Recall / Sensitivity : How sensitive is the model in capturing/predicting the positive class. Precision : How accurate are the positive predictions made by a model.
The relationship between Recall and Precision is a trade-off, meaning that if you want the model to be more inclined to detect the positive class (higher recall), the model will also make more mistakes in predicting the positive class (lower precision), and vice versa.
Why SMOTE and other sampling techniques actually only solve half of your imbalanced classification problem
As a recap, we now understand that in the case of an imbalanced dataset, the positive class is more important than the negative class because Type 2 error is more severe than Type 1 error.
With an imbalanced dataset, the model tends to predict the majority class, which is often referred to as the negative class. When the dataset is balanced using sampling techniques, the model doesn’t lean towards either class (balanced). However, remember that our goal is to make the model more inclined towards the positive class, not the negative class or treating both classes equally. This is why balancing the dataset doesn’t completely solve the problem but it does help.

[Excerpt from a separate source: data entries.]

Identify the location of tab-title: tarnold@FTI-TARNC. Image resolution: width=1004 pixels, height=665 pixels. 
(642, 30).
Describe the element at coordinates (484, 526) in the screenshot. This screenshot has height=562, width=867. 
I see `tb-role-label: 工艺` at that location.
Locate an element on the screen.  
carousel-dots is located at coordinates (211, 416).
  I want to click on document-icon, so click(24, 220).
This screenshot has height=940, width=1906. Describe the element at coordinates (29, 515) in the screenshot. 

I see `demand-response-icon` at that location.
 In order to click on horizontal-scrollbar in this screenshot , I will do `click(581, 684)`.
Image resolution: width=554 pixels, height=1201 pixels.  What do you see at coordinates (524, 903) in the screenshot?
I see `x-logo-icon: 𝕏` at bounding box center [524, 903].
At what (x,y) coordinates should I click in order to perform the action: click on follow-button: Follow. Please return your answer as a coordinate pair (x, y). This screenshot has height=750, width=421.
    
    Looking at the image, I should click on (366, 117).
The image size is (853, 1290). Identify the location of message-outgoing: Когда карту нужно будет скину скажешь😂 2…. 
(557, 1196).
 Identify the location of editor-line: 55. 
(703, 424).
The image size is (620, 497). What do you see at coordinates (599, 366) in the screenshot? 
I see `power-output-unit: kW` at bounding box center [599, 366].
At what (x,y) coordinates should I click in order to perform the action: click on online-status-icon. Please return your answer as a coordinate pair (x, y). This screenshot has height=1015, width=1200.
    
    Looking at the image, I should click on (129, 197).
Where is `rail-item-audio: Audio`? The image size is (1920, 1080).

Don’t use default decision threshold
Most classification models such as decision trees, random forests, AdaBoost, and gradient boosting don’t directly output results as classes, but rather as probabilities. The decision threshold is commonly set at 0.5 or 50%, which means that if the output is 60%, the result is the positive class, and if the output is 45%, the result is the negative class, and so on. Generally, in the case of imbalanced datasets, we aim to achieve a higher recall while sacrificing some precision (because the positive class is more important than the negative class). Take a look at the example below
Here I use a simple data, where the y-axis is the predictor (feature) and the x-axis is the model output probability.
The red line marks the decision threshold, and the blue area shows where the model predicts the positive class. Notice that as we lower the decision threshold, the model starts predicting the positive class more often. And if you set the threshold to 0, the model will predict everything a positive class. In other words, reducing the decision threshold leads to an increase in recall while also causing a decrease in precision.
In imbalanced datasets, it’s understood that a lower threshold is often needed. However, the question remains: What is the ideal threshold?
Determining the best threshold
To determine the best threshold or the most optimal balance between recall and precision, first you must define the ratio between FP and FN. How severe are the consequences of FN compared to FP? Is mistakenly detecting someone without COVID who actually has it worse than detecting 10 people with COVID who are actually COVID-free?
So, it’s not enough to just establish which is worse between FP and FN, we must also decide on their cost/consequences ratio. In this example, I’ll assume an FN:FP ratio of 3:1, meaning the consequences of false negatives are three times more severe than false positives.
Let’s calculate the misclassification costs on all threshold :
The threshold with the lowest misclassification costs is the best threshold which 0.1 and 0.2 in this case.